Il Giro di Lombardia parte da qui. Alle 18, dentro San Pietro in Atrio. Su e giù di emozioni, come una tappa alpina. C’è di tutto, la salita, la velocità, i colori, la passione, la commozione: proprio come una gara ciclistica. Per una volta Como ha voluto celebrare un suo campione allungando il Giro di Lombardia che parte domani da Piazza Cavour, in un tappone del ricordo che durerà quattro giorni.

CentoCantù e il Comune di Como, con la collaborazione di Asso Albese, della Fondazione Casartelli, del Canturino (cosa c’entra il Canturino? Il Canturino c’entra sempre) hanno allestito la mostra dedicata a Fabio Casartelli in un luogo non banale, in pieno centro città, ricco di suggestione. Fabio Casartelli è due persone in una. E’ il campione sorridente, timido ma spiritoso, che vinse un oro olimpico a Barcellona 1992, ultimo dilettante a farlo prima che il professionismo cannibalizzasse anche i Giochi. E poi è lo straziante rimpianto di una maledetta caduta che ce lo ha strappato al Tour nel 1995.

Siamo qui perché sono trentanni da quell’incidente, ma tutti sono d’accordo nel fingere che non sia così. Dunque siamo qui per celebrare quell’oro olimpico. Ma c’è di più. Como apre le porte del suo cuore, nella sua parte nobile della città, per celebrare un campione che non è stato mai suo, prima, perché Como è un po’ così, non celebra. Casartelli era una cosa di Albese, degli appassionati, di quelli con il berretto da ciclista, degli storici. Invece stavolta no: Fabio Casartelli, nel weekend del Giro di Lombardia, è un figlio di Como e merita di essere celebrato come un’icona, il suo faccione sorridente nel manifesto fuori dall’ingresso, sbattuto dolcemente in faccia a comaschi e turisti. Come un monumento. Perché i campioni dello sport sono monumenti di abnegazione, sacrificio, impegno, dedizione, che se solo uno ce ne mettesse la metà nel proprio lavoro di tutti i giorni, sai che mondo migliore ci sarebbe...

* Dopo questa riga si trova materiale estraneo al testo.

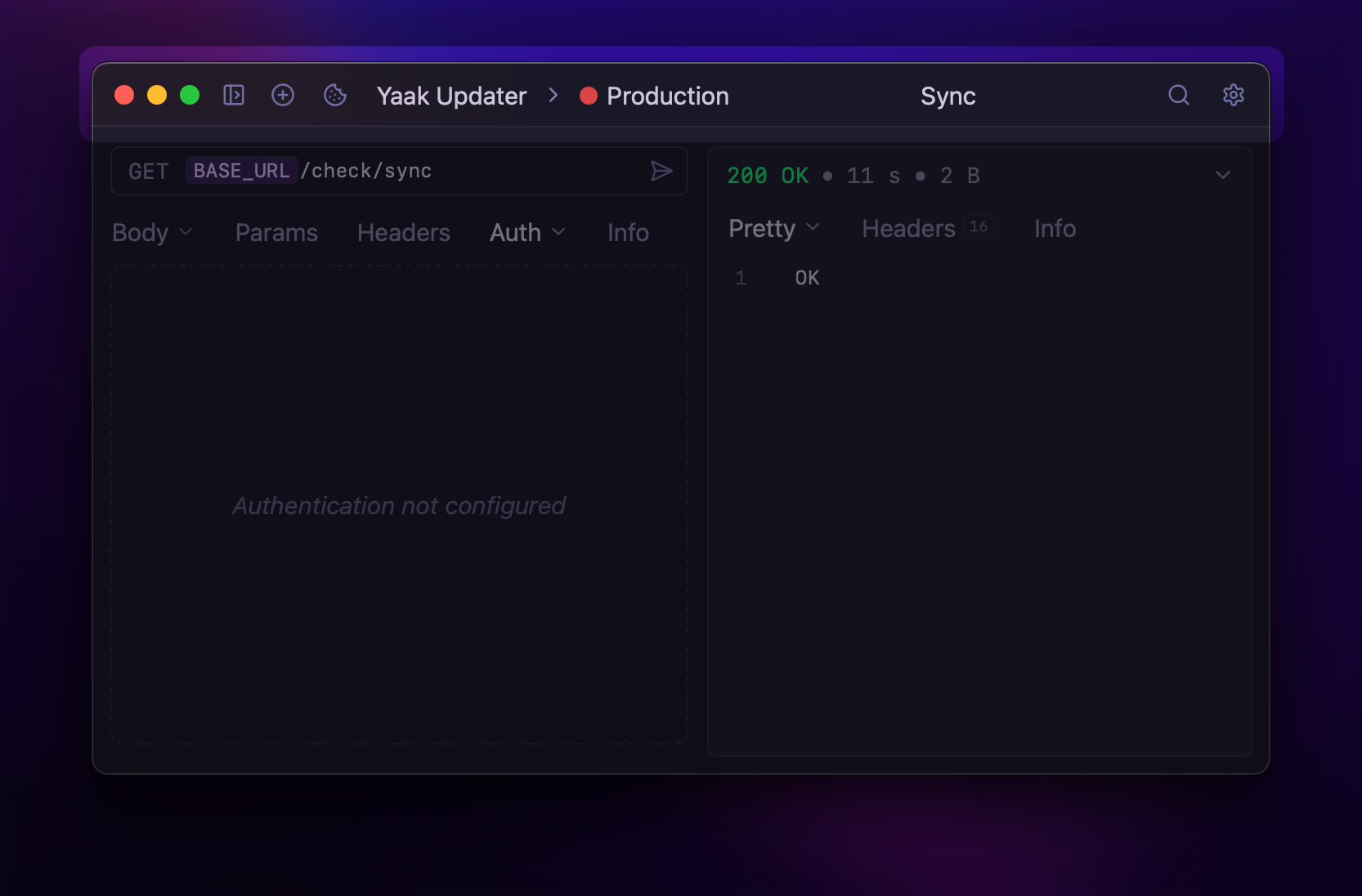Open search with the magnifier icon
The height and width of the screenshot is (896, 1362).
1178,96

Inaugurazione alle 18 con sindaco Rapinese, Questore Calì, assessore Colombo, introdotti e amalgamati dallo starter Ceriani, presidente di CentoCantù. Ma gli ospiti d’onore erano loro: Annalisa Rossetti, sua moglie, e i genitori Sergio e Rosa Casartelli. Tutti ad allontanare il ricordo del Tour, come in fuga da uno spietato inseguitore, che quando si affacciava, poi comparivano i lucciconi nei loro occhi, ma bravi a tenere il ritmo di quella che doveva essere una festa.

E così, anche là in fondo c’era la bicicletta di riserva di quel Tour maledetto marchiata Caloi, diventata tristemente famosa perché era sull’ammiraglia che arrivò comunque a Parigi e fu fotografata sul tetto in tutte le salse, con l’Arc de Triomphe sullo sfondo, tutti facevano finta di non vederla. E si concentravano su quella delle Olimpiadi, la Colnago bianca e rossa con cui tagliò il traguardo a Barcellona. E poi ecco lì la medaglia d’oro, in una teca, le maglie azzurre indossate. E un sacco di curiosità, come il piatto regalato a Fabio da Pavarotti.

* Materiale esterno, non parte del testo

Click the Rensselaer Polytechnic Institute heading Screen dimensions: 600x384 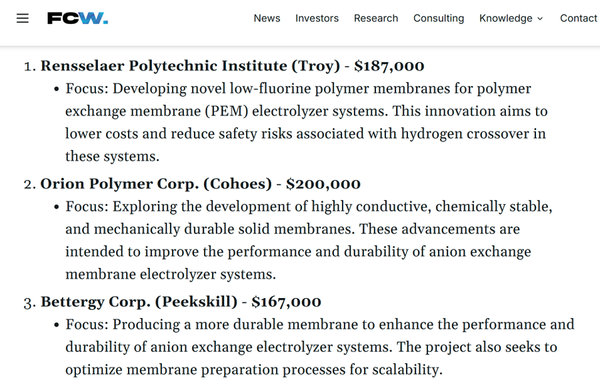(x=232, y=66)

Pavarotti? «Sì - ha raccontato Annalisa, un po’ frastornata, ma (per quel che si può) felice -, lui fu ospite di una festa organizzata da Pavarotti, eravamo al suo tavolo, io seduta vicino al maestro. Non aprii bocca». E poi: «So che non è semplice ma voglio sempre lasciare da parte l’incidente e, in queste occasioni, godermi i ricordi felici. Anche se fanno male pure quelli. Ho trovato una foto di io e lui abbracciati dietro il podio a Barcellona. Mai vista, Fabio mi sorprende ancora adesso». Fiori per lei e per la mamma Rosa. Poi ecco quelli della Baita. Che non sono sciatori, ma compagni di squadra. Alla Domus, nei dilettanti. I comaschi Consonni e Mantovan, poi Nicoletti, Milesi, Maggioni. La Baita era quella di papà Sergio, sopra Albese, dove si ritrovavano a scherzare quei ragazzi. «Io glielo avevo predetto, - racconta Maggioni -: eravamo in camera e gli dissi, pensa se torni con l’oro? E lui se lo ricordò al ritorno». Poi ecco il ct di allora (comasco) Fusi, che vorrebbe stare in disparte, ma poi accetta di parlare, di raccontare, quei giorni di preparazione trascorsi insieme, c’era anche Rebellin un altro tradito dalla strada. E poi ecco Mino Bruno, ex dirigente Comense.

L’inaugurazione è finita, si scende di sella. Baci e abbracci. Ma si continua: mostra aperta per quattro giorni. Fabio Casartelli stavolta a tirare al volata, al Giro di Lombardia. Annalisa ne è convinta: «Questa è una corsa che avrebbe potuto vincere». Scusate la retorica, ma oggi un po’ l’ha vinta anche lui.